Deputado Arthur do Val compartilhou áudios nos quais se ouvia afirmações atrozes sobre as mulheres ucranianas
No dia 11 de abril, o Conselho de Segurança na ONU debateu as consequências da Guerra da Ucrânia no tocante às mulheres e às crianças. Dessa forma, a chefe da ONU Mulheres salientou a dimensão de gênero do conflito, em razão dos relatos crescentes de violência sexual e tráfico de pessoas[1].
No dia seguinte, em São Paulo, o Conselho de Ética e Decoro Parlamentar da Assembleia Legislativa do Estado aprovou a cassação de mandato do deputado Arthur do Val, vulgo Mamãe Falei, que após recente viagem à Ucrânia compartilhou áudios chocantes com seus amigos, nos quais se ouvia afirmações atrozes sobre as mulheres ucranianas refugiadas, destacando sua vulnerabilidade (“a fila das refugiadas, irmão. Imagina uma fila de sei lá, de 200 metros ou mais, só deusa”) e as possíveis vantagens sexuais que poderia obter a partir disso (“são fáceis, porque elas são pobres”), em meio ao terrível estado de calamidade causado pela atual guerra.
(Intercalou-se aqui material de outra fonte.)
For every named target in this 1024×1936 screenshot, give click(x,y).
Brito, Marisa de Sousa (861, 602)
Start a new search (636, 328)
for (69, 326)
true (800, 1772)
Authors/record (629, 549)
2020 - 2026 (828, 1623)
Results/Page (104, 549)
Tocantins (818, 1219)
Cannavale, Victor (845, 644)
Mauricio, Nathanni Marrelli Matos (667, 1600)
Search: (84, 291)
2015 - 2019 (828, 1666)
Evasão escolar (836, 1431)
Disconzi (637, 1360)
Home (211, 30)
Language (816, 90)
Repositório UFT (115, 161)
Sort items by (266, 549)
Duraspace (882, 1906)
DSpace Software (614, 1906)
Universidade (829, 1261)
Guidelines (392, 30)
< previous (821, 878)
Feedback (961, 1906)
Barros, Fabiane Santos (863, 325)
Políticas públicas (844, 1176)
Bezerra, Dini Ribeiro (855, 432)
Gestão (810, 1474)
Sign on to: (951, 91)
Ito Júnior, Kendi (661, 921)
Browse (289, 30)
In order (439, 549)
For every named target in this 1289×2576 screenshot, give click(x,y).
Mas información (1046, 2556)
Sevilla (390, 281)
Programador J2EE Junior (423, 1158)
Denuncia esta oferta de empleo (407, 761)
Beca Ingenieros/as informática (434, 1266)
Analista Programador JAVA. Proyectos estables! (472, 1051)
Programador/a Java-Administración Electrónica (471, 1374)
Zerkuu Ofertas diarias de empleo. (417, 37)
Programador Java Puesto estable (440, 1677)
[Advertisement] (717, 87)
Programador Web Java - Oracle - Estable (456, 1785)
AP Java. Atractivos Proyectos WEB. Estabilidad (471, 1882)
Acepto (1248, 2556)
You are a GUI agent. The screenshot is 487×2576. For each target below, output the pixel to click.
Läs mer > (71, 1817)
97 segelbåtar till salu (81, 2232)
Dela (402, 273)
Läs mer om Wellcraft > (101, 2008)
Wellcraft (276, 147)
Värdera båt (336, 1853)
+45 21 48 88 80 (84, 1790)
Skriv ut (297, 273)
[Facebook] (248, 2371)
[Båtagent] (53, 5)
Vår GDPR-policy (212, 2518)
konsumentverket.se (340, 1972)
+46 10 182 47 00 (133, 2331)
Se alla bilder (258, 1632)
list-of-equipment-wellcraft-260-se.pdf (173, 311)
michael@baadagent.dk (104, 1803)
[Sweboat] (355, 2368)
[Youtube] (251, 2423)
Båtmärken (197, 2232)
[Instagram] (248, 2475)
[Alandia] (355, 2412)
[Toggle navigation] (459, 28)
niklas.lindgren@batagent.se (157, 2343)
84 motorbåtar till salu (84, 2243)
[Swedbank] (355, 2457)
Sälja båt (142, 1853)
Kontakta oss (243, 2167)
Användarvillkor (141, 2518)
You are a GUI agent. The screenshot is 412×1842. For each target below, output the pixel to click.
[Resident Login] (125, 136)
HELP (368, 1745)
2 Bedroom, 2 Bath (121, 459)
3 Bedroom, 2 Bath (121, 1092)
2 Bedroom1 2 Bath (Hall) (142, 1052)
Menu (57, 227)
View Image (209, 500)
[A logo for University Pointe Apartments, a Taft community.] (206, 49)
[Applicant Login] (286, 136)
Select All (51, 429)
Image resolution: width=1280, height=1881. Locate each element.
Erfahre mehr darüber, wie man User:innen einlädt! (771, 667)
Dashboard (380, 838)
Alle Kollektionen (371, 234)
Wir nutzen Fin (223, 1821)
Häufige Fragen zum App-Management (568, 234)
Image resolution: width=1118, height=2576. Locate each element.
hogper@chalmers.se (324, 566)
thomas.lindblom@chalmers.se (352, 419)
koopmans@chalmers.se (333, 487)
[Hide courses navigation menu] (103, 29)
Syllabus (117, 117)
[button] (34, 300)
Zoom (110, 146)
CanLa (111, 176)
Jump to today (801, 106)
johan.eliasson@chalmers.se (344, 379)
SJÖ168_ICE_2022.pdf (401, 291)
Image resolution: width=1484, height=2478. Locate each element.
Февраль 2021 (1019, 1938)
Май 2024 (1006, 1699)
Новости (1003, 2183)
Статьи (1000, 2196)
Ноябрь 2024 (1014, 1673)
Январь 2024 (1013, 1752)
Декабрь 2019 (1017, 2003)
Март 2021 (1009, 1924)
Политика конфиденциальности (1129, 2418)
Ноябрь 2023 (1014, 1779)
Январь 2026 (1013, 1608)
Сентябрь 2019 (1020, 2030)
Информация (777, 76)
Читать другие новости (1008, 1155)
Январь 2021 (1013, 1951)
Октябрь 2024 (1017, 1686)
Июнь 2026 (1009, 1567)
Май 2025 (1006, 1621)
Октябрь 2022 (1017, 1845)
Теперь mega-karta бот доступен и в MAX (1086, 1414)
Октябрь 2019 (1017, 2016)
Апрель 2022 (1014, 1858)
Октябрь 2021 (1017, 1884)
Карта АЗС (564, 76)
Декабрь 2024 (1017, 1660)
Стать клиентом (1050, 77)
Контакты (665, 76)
As falas expostas, bem como tantas outras proferidas na internet sobre as mulheres ucranianas em refúgio, trouxeram ao público um debate bastante sério sobre a vulnerabilidade da mulher em contextos de guerra e a amplitude — e descaso em relação a — (d)os crimes sexuais nestes mesmos contextos.
Em cenários de crimes internacionais, as atrocidades cometidas comumente compreendem também casos de violência sexual sistemática, a qual gera lesões graves à integridade física e psíquica das vítimas, especialmente de mulheres e meninas[2].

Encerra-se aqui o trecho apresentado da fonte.